* _WORK REQUIRED_
Transcribe every line from the one containing "Where should I click to: Choose" down to the one containing "pos(50,1146)", both included, word for word, and leave the pictures out of your answer.

* _SUPPLIED RECORDS_
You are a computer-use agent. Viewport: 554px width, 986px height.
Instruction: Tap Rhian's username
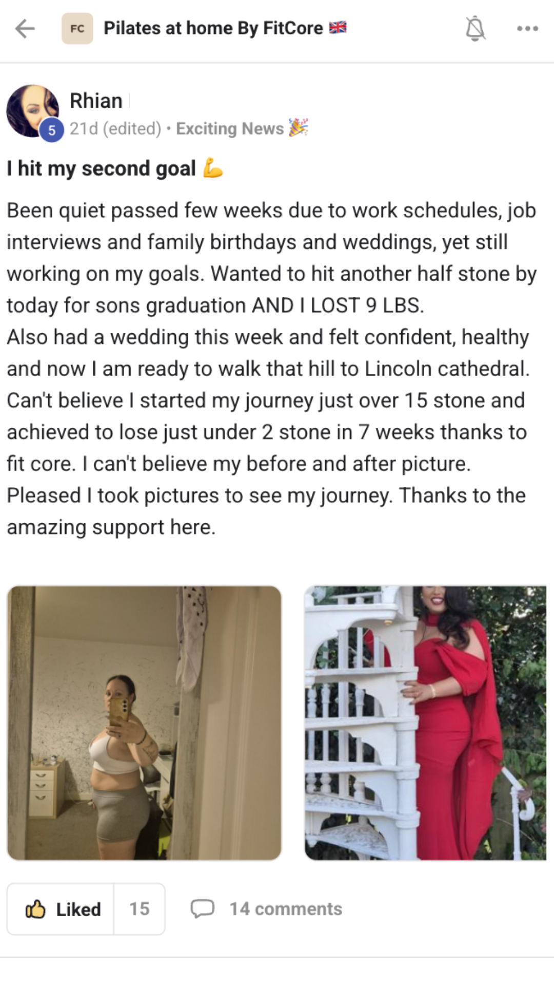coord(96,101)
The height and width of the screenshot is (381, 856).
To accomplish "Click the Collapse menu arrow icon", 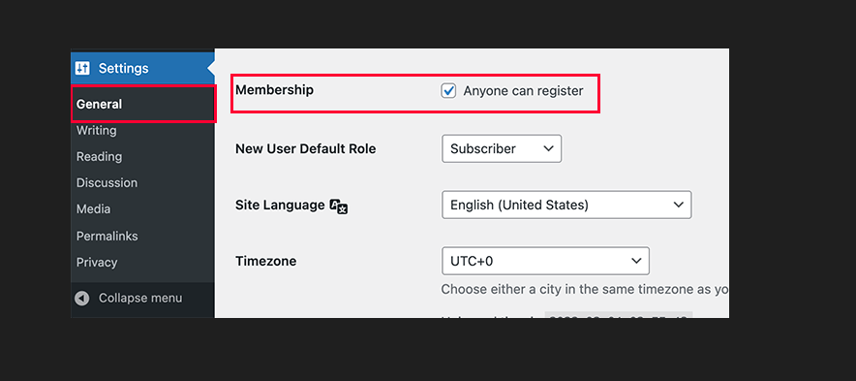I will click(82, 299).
...
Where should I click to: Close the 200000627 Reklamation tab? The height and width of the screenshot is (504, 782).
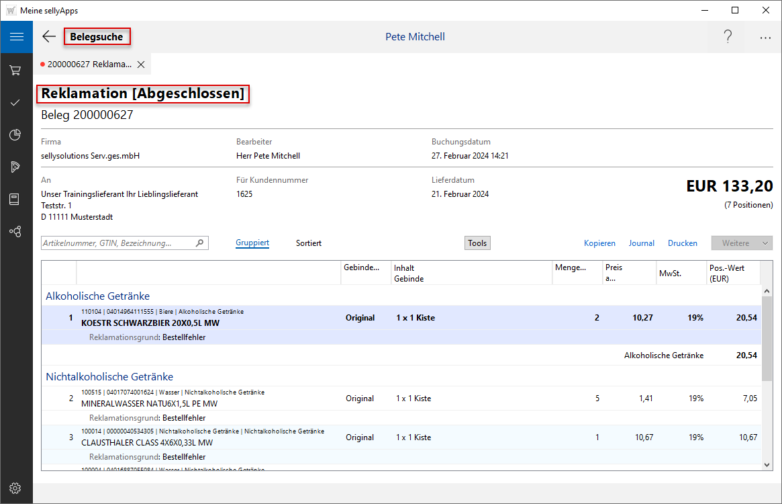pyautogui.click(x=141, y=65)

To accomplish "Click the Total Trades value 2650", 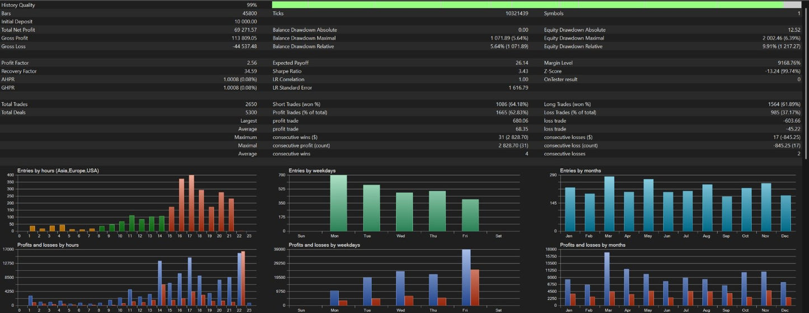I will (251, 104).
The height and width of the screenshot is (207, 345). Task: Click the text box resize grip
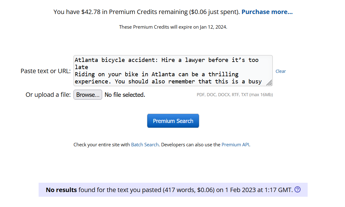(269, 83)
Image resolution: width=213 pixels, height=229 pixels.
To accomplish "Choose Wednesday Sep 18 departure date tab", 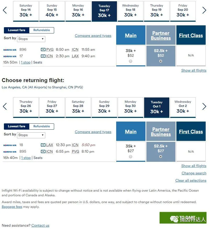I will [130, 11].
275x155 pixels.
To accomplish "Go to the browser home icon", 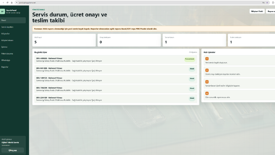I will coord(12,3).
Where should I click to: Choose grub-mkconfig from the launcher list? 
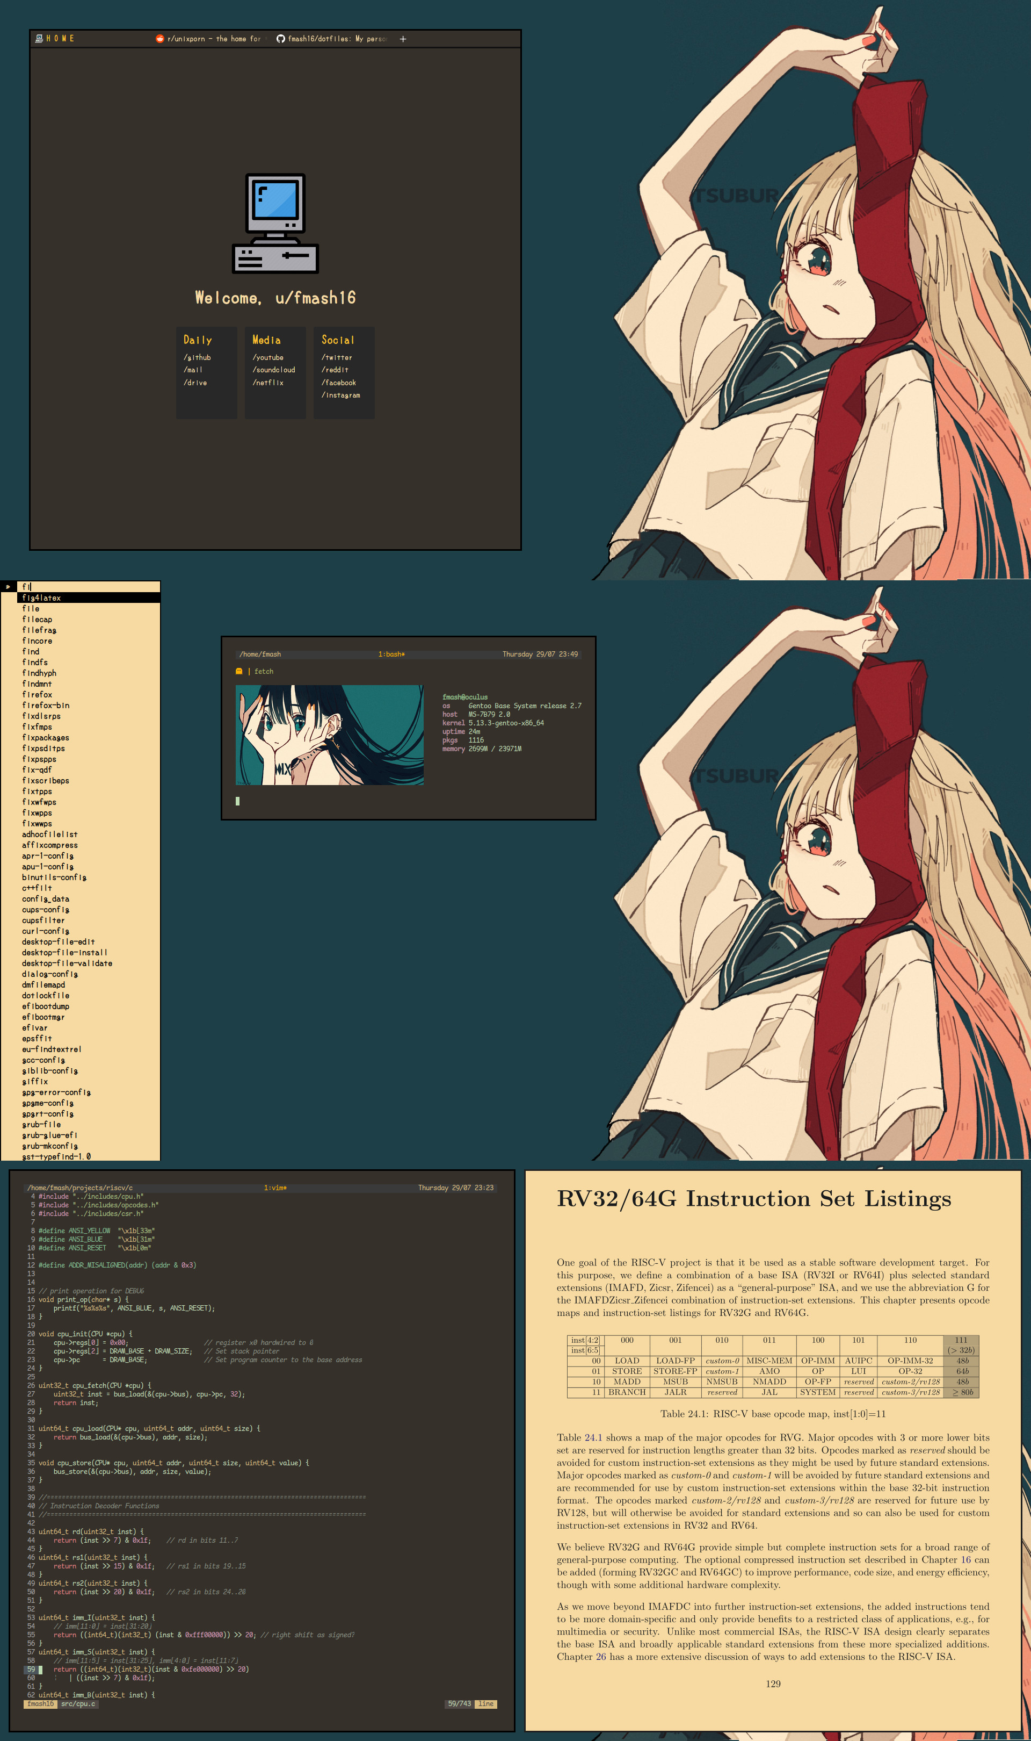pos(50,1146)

* _TASK OUTPUT_
Where should I click to: Choose grub-mkconfig from the launcher list? 
pos(50,1146)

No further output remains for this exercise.